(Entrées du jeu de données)
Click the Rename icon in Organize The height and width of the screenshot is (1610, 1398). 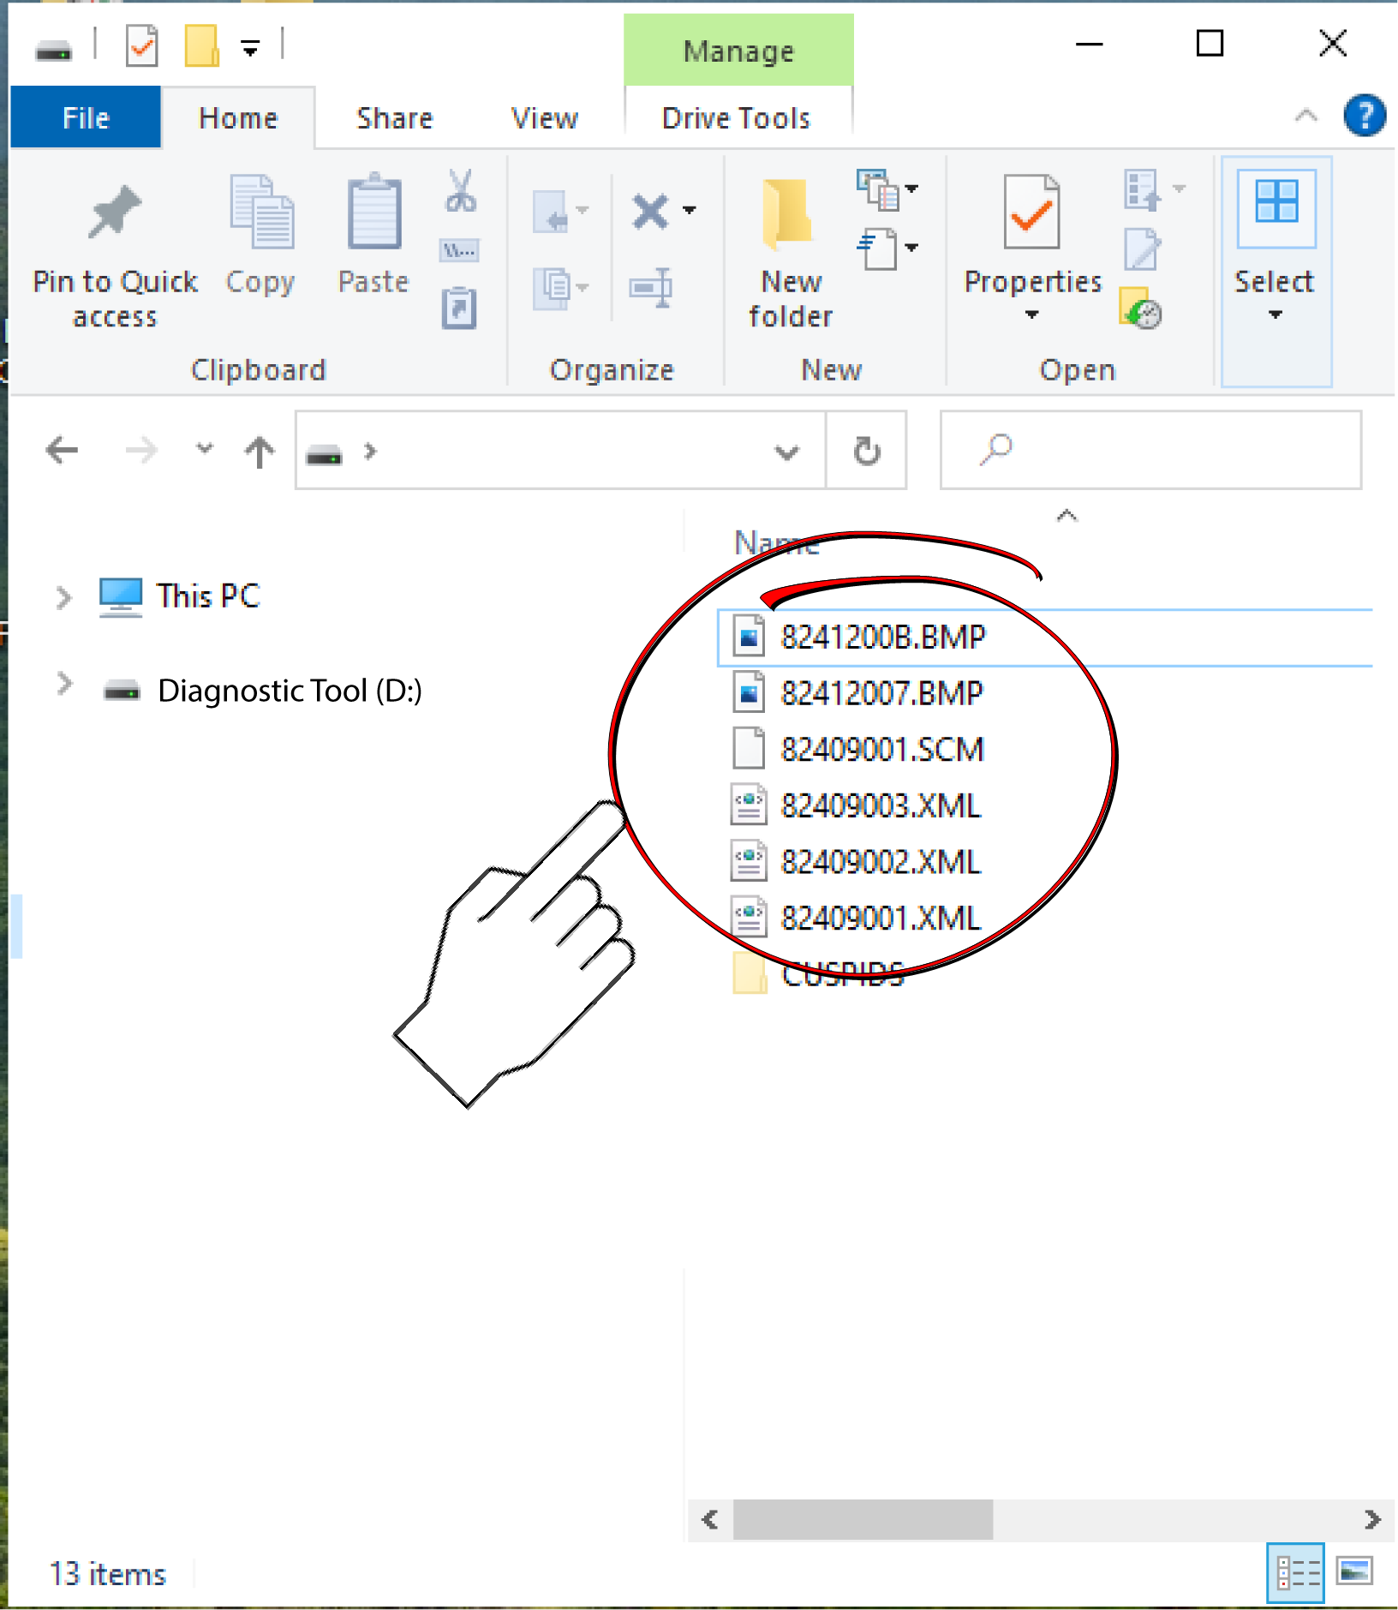[x=651, y=288]
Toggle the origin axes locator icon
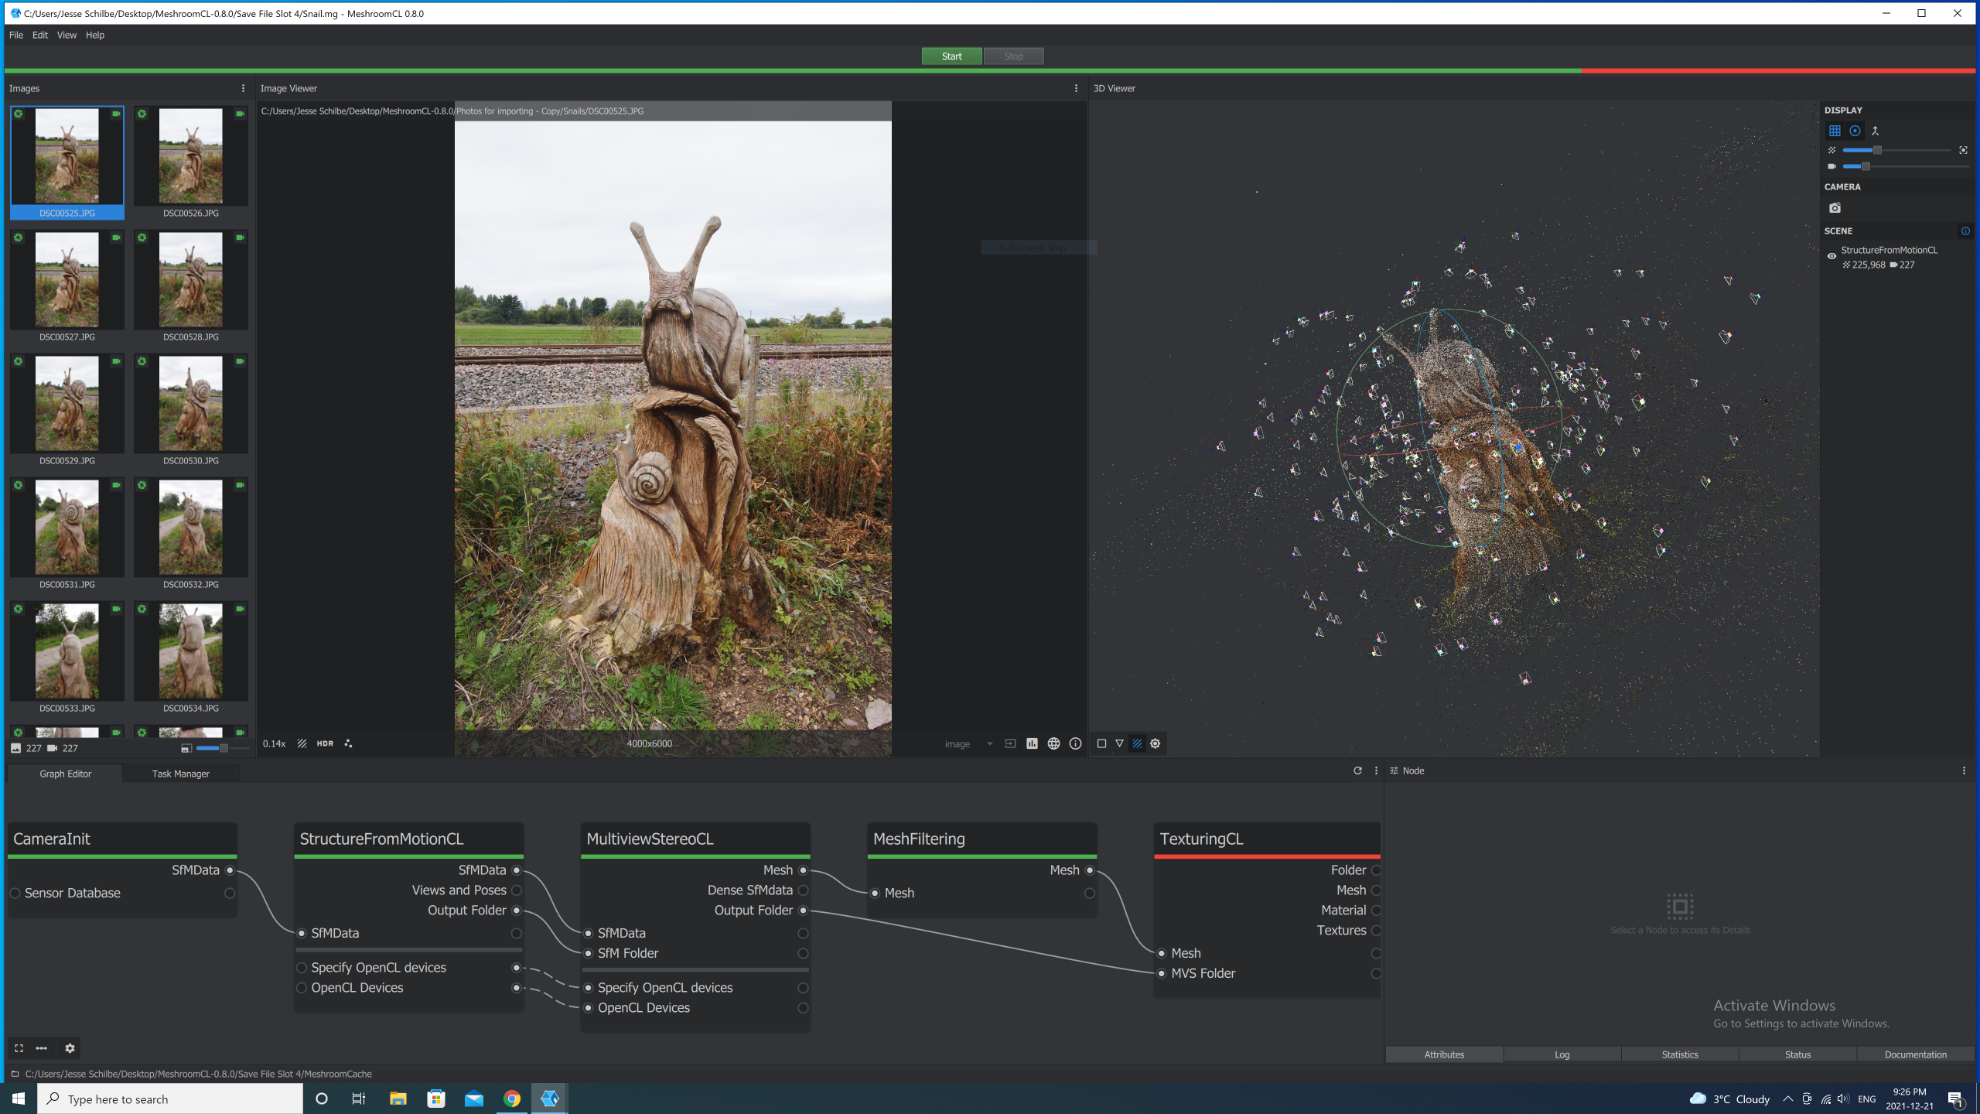Screen dimensions: 1980x1114 click(x=1875, y=131)
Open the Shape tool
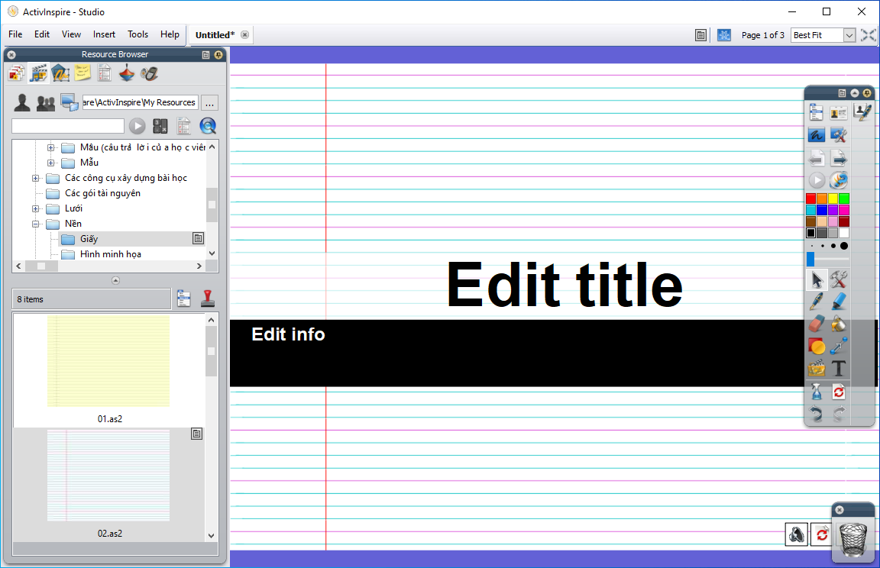The width and height of the screenshot is (880, 568). coord(817,346)
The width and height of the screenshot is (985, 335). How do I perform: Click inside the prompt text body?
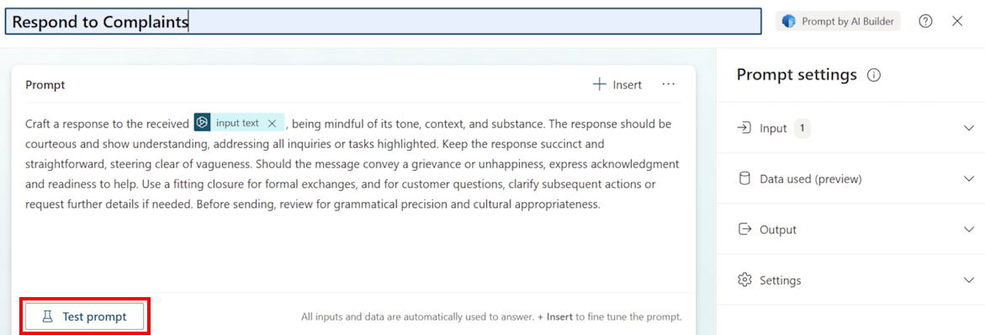[352, 164]
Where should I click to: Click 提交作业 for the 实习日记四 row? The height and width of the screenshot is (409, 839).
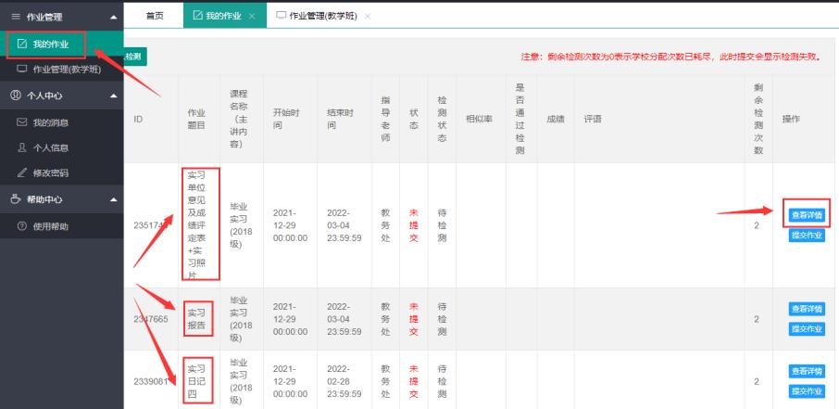(805, 390)

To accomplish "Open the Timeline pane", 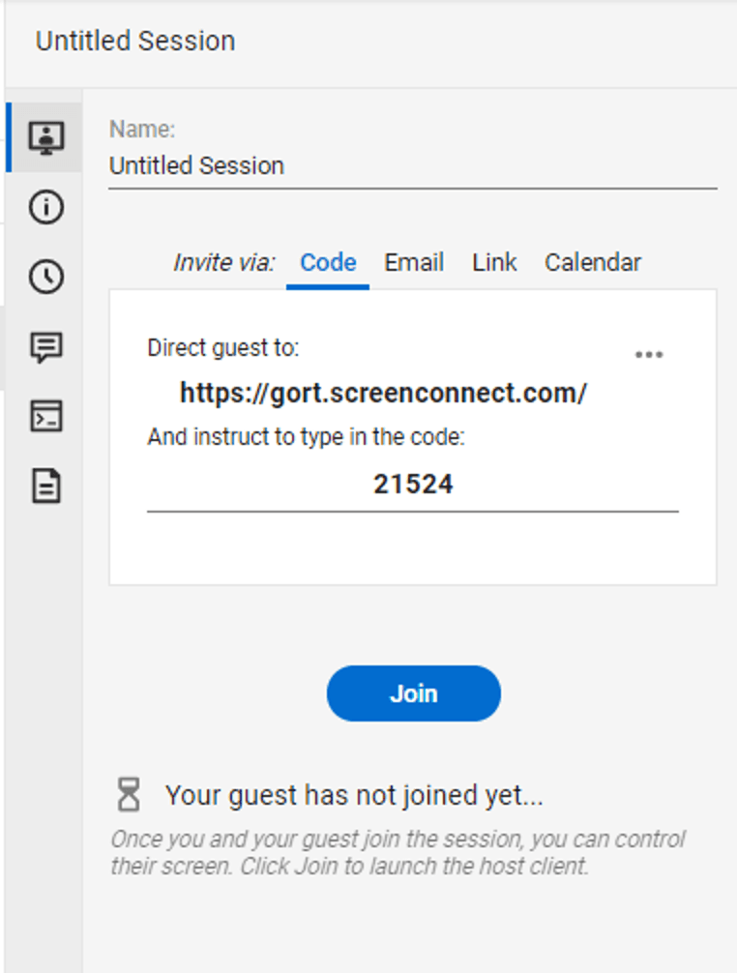I will [46, 278].
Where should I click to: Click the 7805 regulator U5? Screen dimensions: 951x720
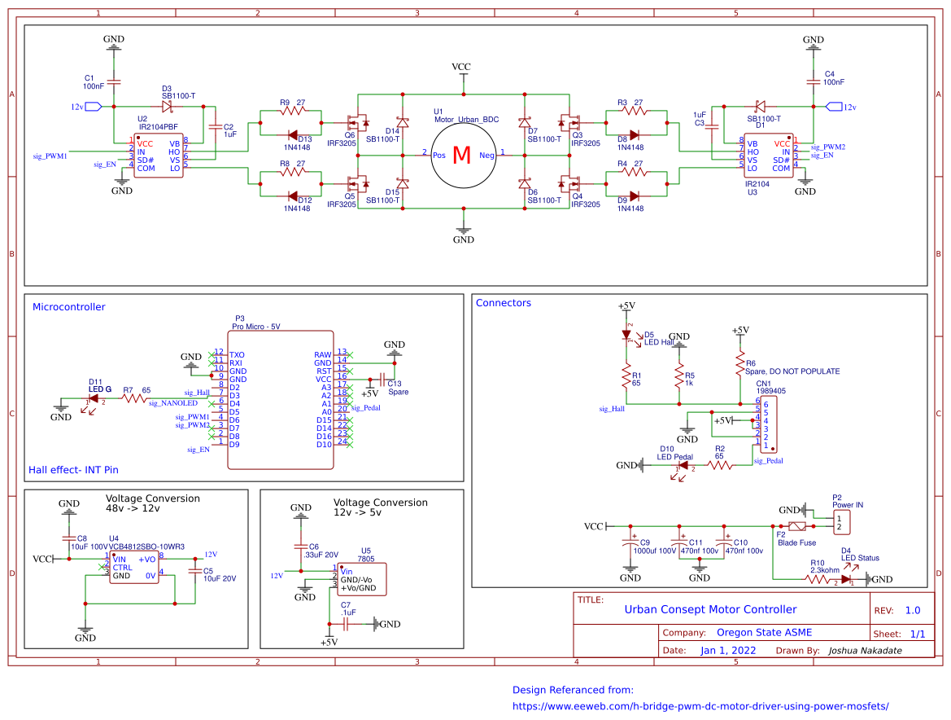point(361,578)
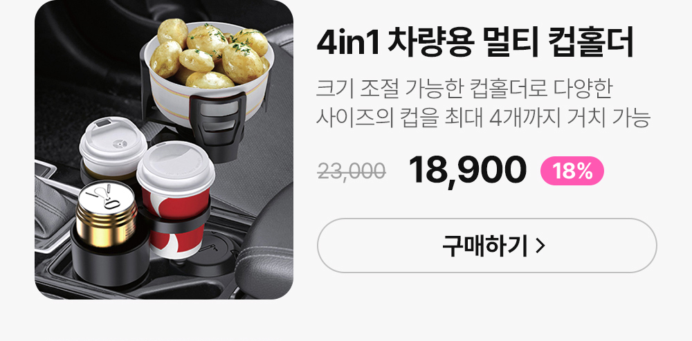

À FAIRE: Repérez toutes les lignes ci-dessus qui contiennent la chaîne « should », en tenant compte de la casse, puis recopiez chacune d'elles.

RÉPONSE ATTENDUE:
Where should I click to: Click 提交作业 for the 实习日记四 row? The height and width of the screenshot is (409, 839).
Where should I click to: Click the 7805 regulator U5? Screen dimensions: 951x720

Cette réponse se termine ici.